A análise das respostas à luz da teoria walloniana possibilitou sugerir direções para a formação continuada de professores, referentes ao desenvolvimento do aluno em suas dimensões motora, afetiva e cognitiva e suas implicações para o planejamento pedagógico e organização escolar.

Palavras-chave: formação continuada de professores; teoria de desenvolvimento de Henri Wallon.

Abstract:

This study consists of an exploratory research that was carried out with Elementary School teachers (5th to 8th grades), as well as with the school’s pedagogical coordinator.
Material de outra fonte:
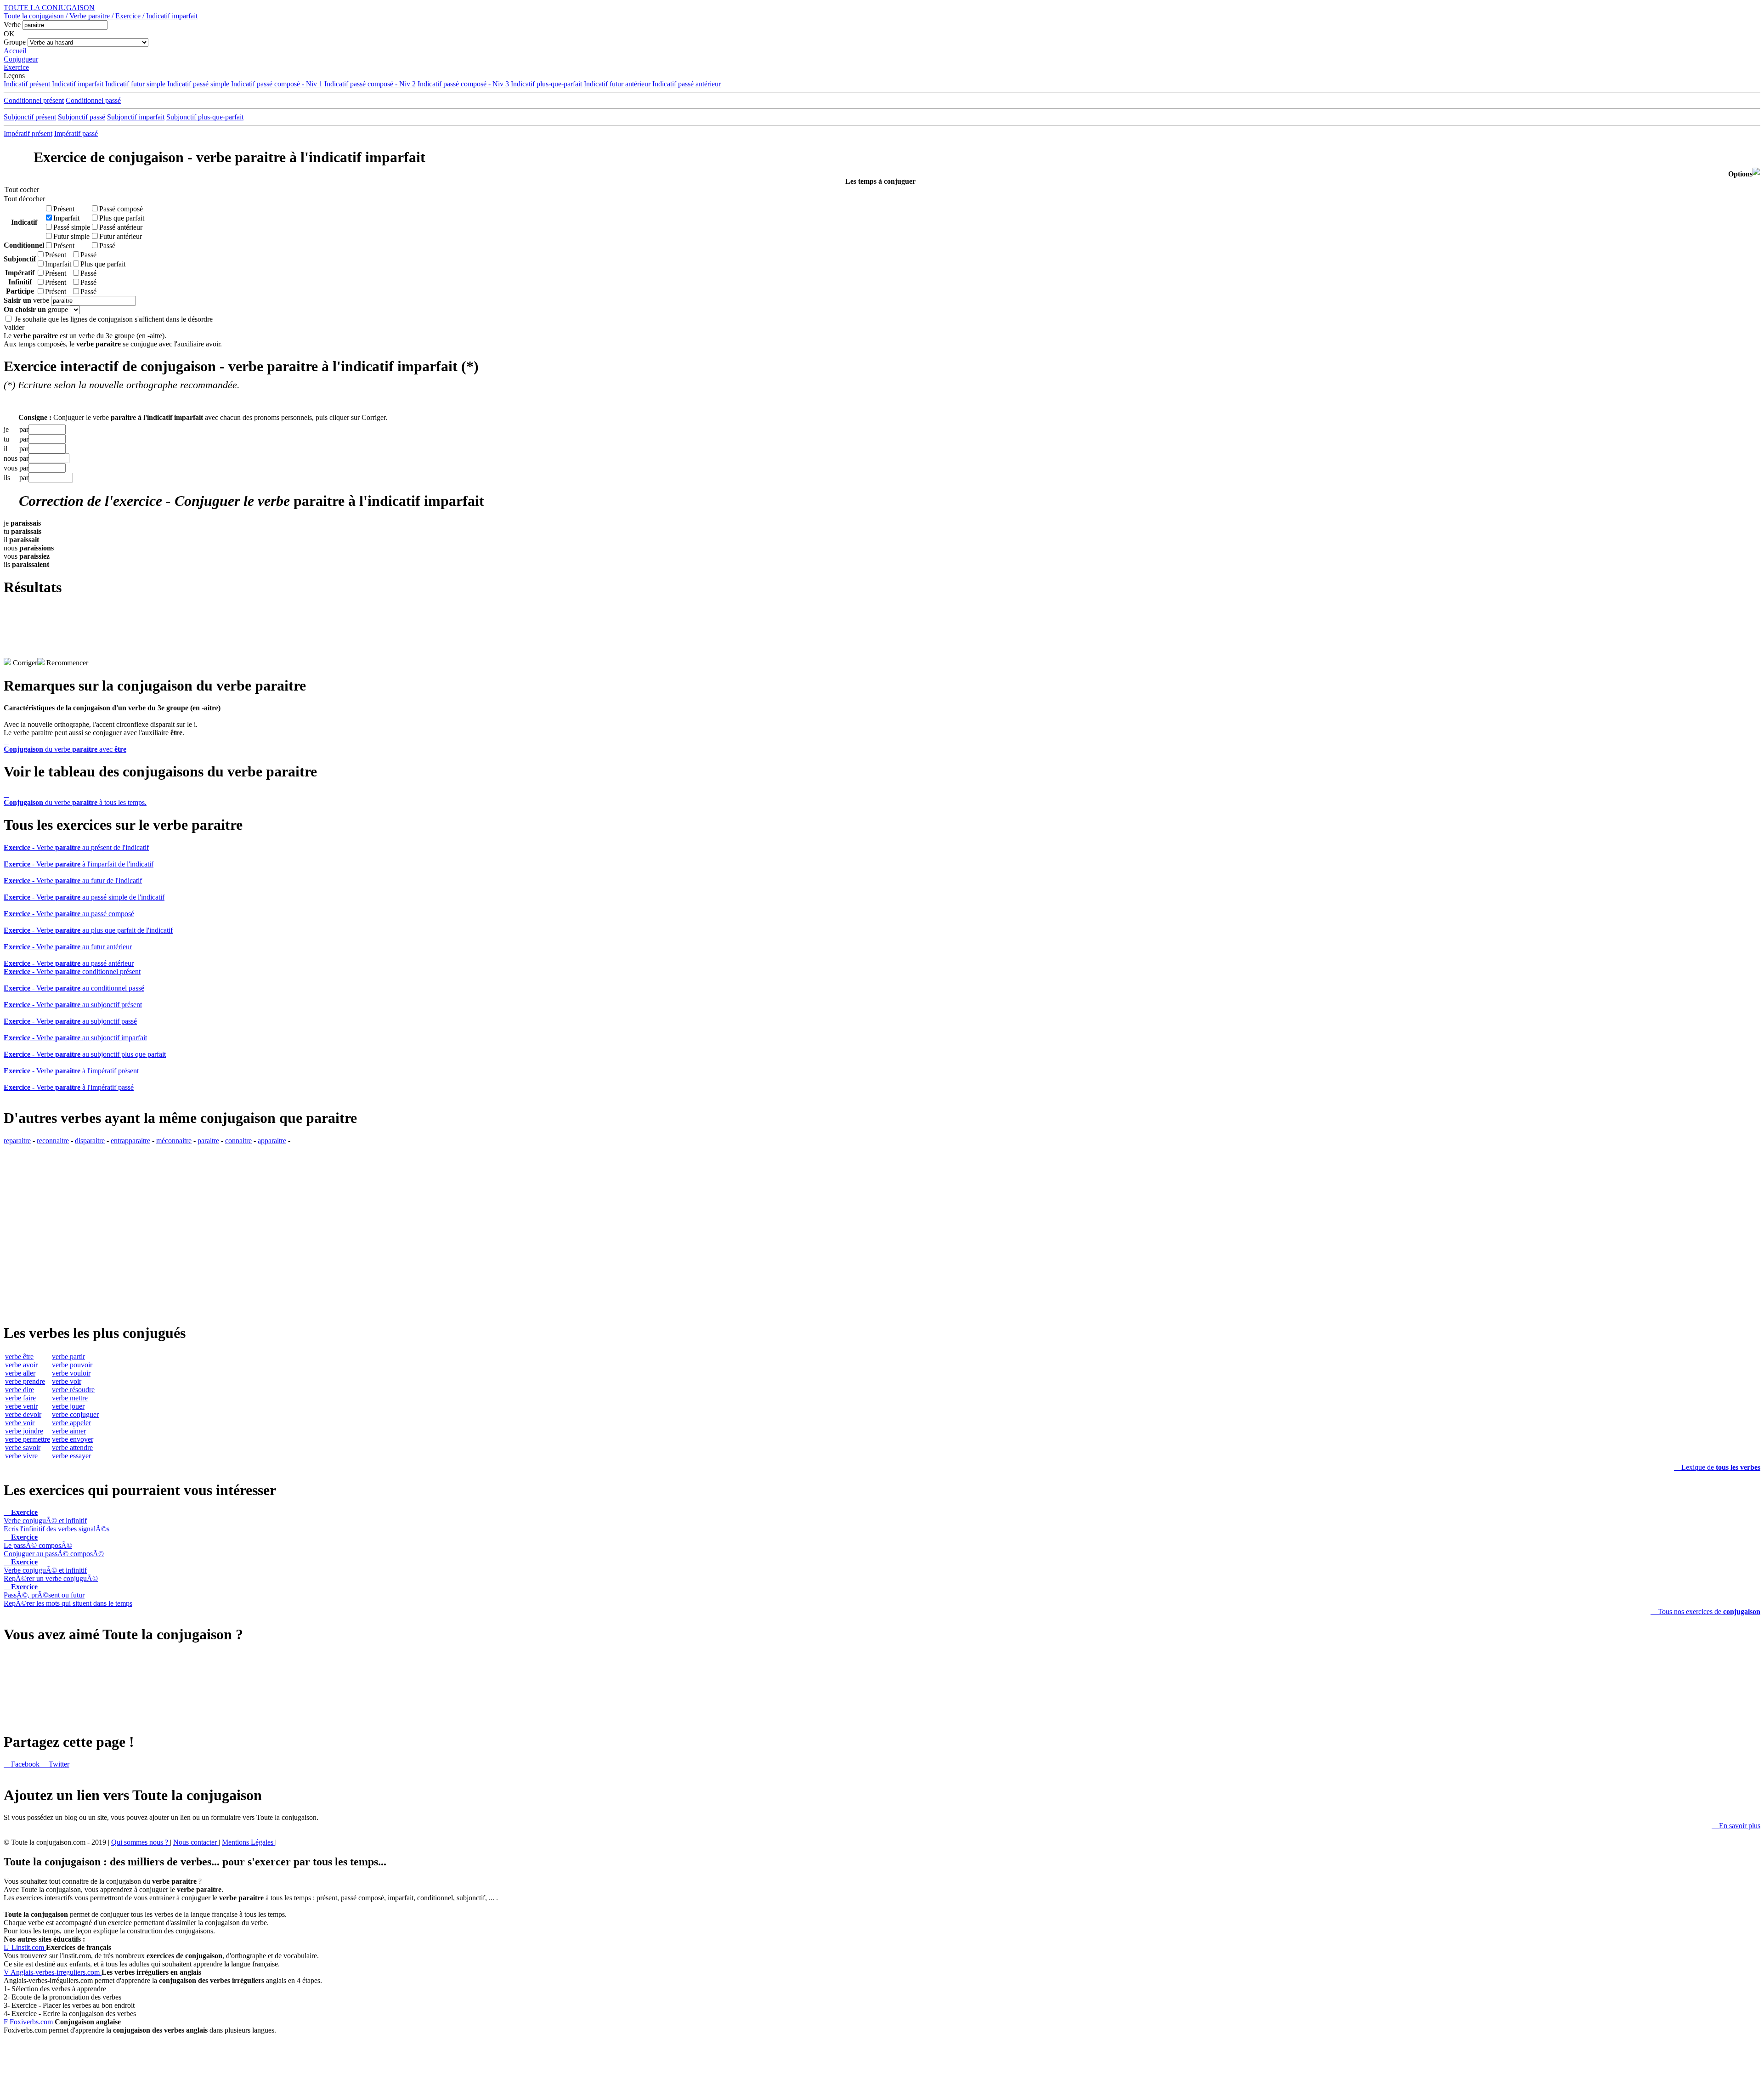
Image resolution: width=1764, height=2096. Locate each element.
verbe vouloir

The data was collected at a school in the State of Sao Paulo, during the second semester of 2003. The objective was to obtain guidelines for the planning of learning activities in continuing education.

The researcher presented concepts and principles of the Henri Wallon’s theory of development to the teachers and coordinator, during their collective pedagogical work time, known in that context as HTPC. The purpose was to promote a better understanding about the students’ lack of interest for the school activities, which had been pointed out by the teachers as a current problem.

Two theoretical texts were read. The first, written by the researcher, showed the theory in general aspects. The second one presented the characteristics of the adolescence and teenage stages, in which the referred students are.

At the end of each meeting (17), the teachers answered to some questions asked by the researcher. The result was some written material that was very useful to regulate the study process and register eventual needs for deepening or clarification of the theory. After the study of the texts, the teachers and the coordinator were individually interviewed.

The analyses of the answers, to the light of the Wallonian theory, made it possible to suggest guidelines to the teachers’ continuing education, in relation to the students development in the motor, affective and cognitive dimensions, as well as their implications in the pedagogical planning and school organization.


Introdução

A teoria de desenvolvimento de Henri Wallon apresenta possibilidades relevantes para analisar o comportamento dos alunos, assim como para orientar as ações docentes.

Em linhas gerais, a teoria walloniana sugere a complementaridade entre desenvolvimento e aprendizagem. Essa complementaridade se dá porque o desenvolvimento, para concretizar-se, não pode prescindir da educação. Esta, por sua vez, particularmente quando enfocada sob o ponto de vista escolar, não pode ignorar as condições do desenvolvimento para tornar-se mais efetiva (Wallon, 1975). Assim, aprendizagem é uma necessidade inerente à infância: desde o nascimento, a criança está aberta às influências do meio em que vive.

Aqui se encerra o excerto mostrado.